Information given:
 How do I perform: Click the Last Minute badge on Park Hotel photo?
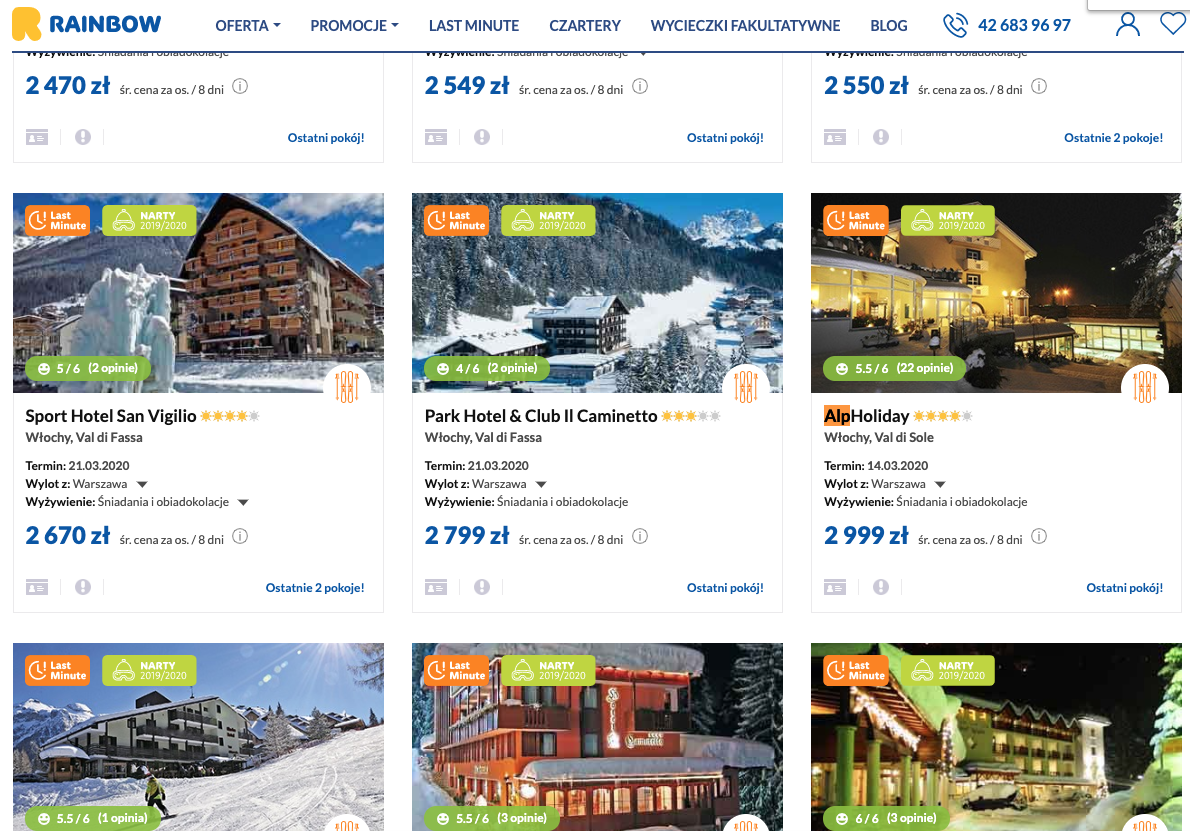click(x=456, y=221)
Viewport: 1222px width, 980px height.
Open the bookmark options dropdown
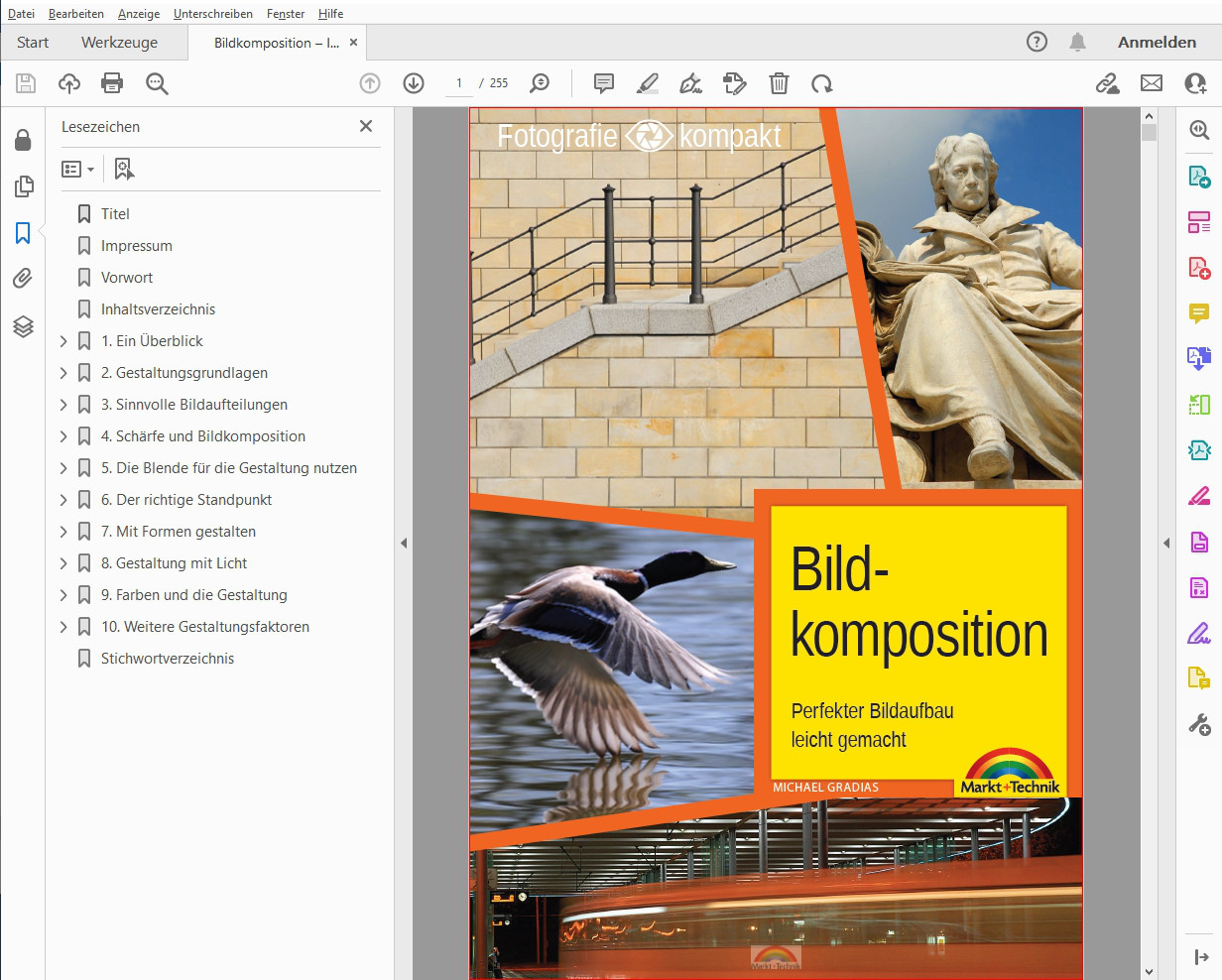click(77, 170)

Problem statement: Write out only the lines from the line containing "Viewport: 1222px width, 980px height." through the end of the material above, both end lines included. Pictures are not written out.

Exercise solution:
Viewport: 1222px width, 980px height.
Open the bookmark options dropdown
click(77, 170)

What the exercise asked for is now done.